Cette décision met fin à une affaire qui a profondément marqué le milieu éducatif à Tiznit. L’enseignant avait été suspendu de ses fonctions le 9 décembre 2024 par la direction provinciale de l’Éducation, à la suite d’un rapport évoquant une suspicion de harcèlement sexuel. Ce même arrêté avait entraîné la suspension de son salaire, à l’exception des allocations familiales, dans l’attente d’un jugement définitif.
Mardi dernier, M.A. a comparu devant le conseil de discipline de l’Académie régionale de l’éducation et de la formation de Souss-Massa pour examiner sa situation administrative. Dans un mémoire adressé au conseil, il a précisé que sa comparution ne pouvait viser qu’à corriger sa situation administrative, après que la justice a tranché définitivement en sa faveur.
L’enseignant a également relaté les lourdes conséquences psychologiques, sociales et médicales subies durant plus d’un an de suspension. Selon sa défense, il a subi deux opérations cardiaques, et la perte de salaire a entravé sa capacité à suivre son traitement et à subvenir aux besoins de sa famille, provoquant notamment l’interruption des études universitaires de ses enfants.

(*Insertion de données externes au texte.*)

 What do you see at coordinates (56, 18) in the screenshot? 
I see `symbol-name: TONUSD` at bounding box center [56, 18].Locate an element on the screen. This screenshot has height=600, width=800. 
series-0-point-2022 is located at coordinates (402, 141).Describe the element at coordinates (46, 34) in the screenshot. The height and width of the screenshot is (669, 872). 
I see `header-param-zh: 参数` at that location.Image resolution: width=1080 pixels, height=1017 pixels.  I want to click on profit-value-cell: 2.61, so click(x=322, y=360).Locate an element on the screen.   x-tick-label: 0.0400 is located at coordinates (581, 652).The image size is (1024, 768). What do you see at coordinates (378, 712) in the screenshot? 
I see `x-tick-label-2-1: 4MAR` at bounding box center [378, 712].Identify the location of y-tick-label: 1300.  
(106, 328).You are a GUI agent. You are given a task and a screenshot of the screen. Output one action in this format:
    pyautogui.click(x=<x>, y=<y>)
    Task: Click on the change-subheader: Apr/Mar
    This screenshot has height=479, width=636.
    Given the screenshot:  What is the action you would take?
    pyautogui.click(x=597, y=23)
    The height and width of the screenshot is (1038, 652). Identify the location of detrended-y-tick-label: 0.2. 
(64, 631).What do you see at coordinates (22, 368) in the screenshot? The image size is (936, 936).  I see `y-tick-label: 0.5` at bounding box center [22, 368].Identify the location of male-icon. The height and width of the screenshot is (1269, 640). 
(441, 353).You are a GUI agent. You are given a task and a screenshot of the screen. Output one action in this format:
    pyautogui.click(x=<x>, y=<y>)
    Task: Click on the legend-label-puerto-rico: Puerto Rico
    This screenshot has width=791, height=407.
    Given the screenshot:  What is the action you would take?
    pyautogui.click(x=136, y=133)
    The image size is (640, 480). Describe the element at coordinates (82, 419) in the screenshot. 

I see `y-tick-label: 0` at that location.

Son avocat a demandé au conseil de lever sans délai la suspension, de rétablir son salaire et de le réintégrer dans ses fonctions, en reconnaissance d’un parcours professionnel de plus de 31 ans dans l’enseignement.
L’affaire a suscité un large débat à Tiznit, où plusieurs enseignants et syndicats ont dénoncé “les plaintes malveillantes” susceptibles de briser des carrières et des familles. Les soutiens de l’enseignant ont réaffirmé leur appui jusqu’à la restitution complète de ses droits et de sa dignité.